- Official name: Bhavani Kattalai Hydroelectric Power Generation Project
- Coordinates: 11°23′02.2″N 77°42′44.5″E﻿ / ﻿11.383944°N 77.712361°E
- Purpose: Power
- Status: Operational
- Opening date: 1988
- Owner: Government of Tamil Nadu

Dam and spillways
- Type of dam: Barrage
- Impounds: Cauvery River

Power Station
- Commission date: 2013
- Turbines: 3 x 30 MW
- Installed capacity: 90 MW

= Bhavani Kattalai Hydroelectric Project =

Bhavani Kattalai Hydroelectric Project is a hydropower generation project in the South Indian state of Tamil Nadu. It is a 90MW power generation project constructed across the Kaveri River. The project area is in the downstream of Lower Mettur Hydroelectric Project. This project consists of three power plants which are located between Bhavani and Pasur, Erode. This hydropower generation project is owned by Government of Tamil Nadu and operated by Tamil Nadu Green Energy Corporation Limited.

==Power Plants==
This power generation project consists of three power plants totaling to a generating capacity of 90MW. This project uses three Barrage type Dams constructed along the River Kaveri from which it gets the required water current.

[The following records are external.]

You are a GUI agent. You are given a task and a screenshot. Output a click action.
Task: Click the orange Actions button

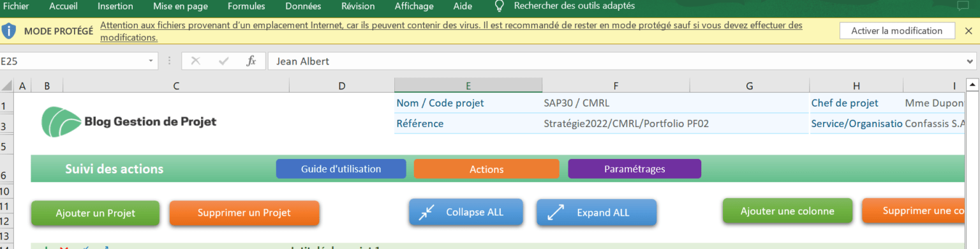pos(487,169)
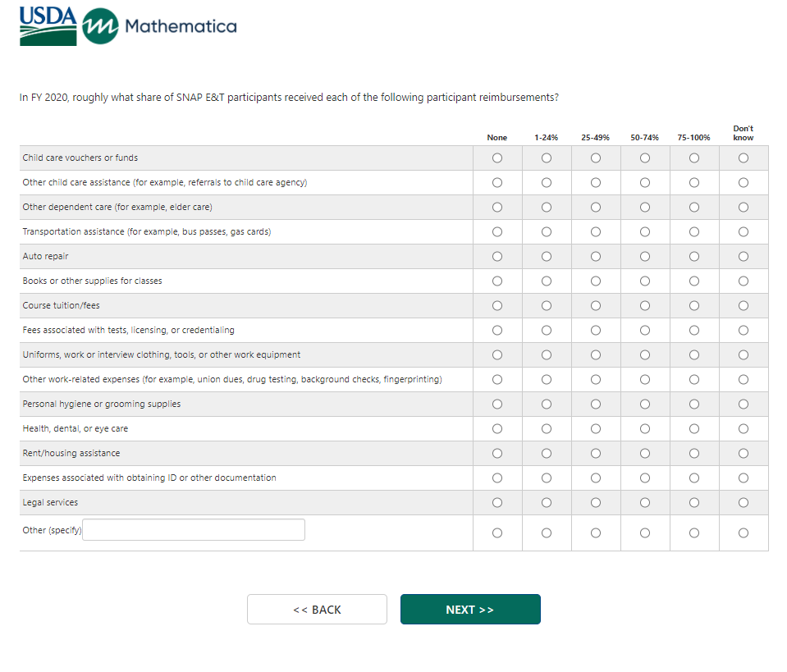The image size is (787, 672).
Task: Select Don't know for Legal services
Action: [x=744, y=503]
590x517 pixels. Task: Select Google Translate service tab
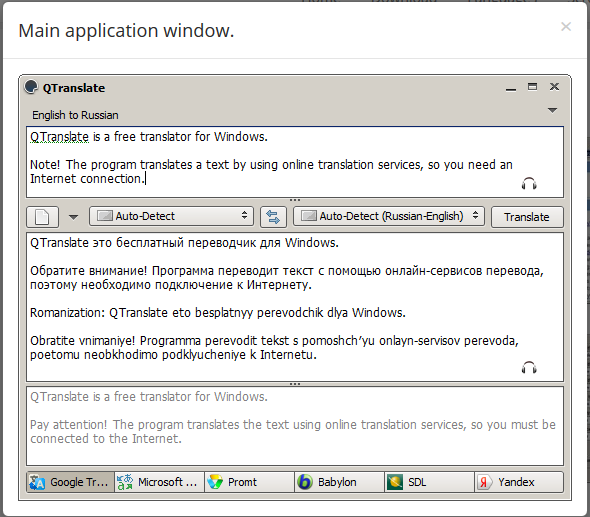pos(70,482)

- Power Plant-I : Bhavani Kattalai Power Plant-I which consists of one powerhouse located between BP Agraharam in Erode district and Samayasangili in Namakkal district. A Barrage Dam has been constructed across Kaveri in this plant named as Samayasangili Barrage. This plant has a production capacity of 30MW using two turbines of 15MW each.
- Power Plant-II : Bhavani Kattalai Power Plant-II which consists of one powerhouse located between Vendipalayam in Erode district and Odapalli in Namakkal district. The Barrage Dam in this plant named as Vendipalayam Barrage. This plant with a production capacity of 30MW using two turbines of 15MW each has been commissioned in 2011.
- Power Plant-III : Bhavani Kattalai Power Plant-III which consists of one powerhouse located between Pasur in Erode district and Solasiramani in Namakkal district. Solasiramani Barrage plant has a production capacity of 30MW with two turbines each of 15MW capacity.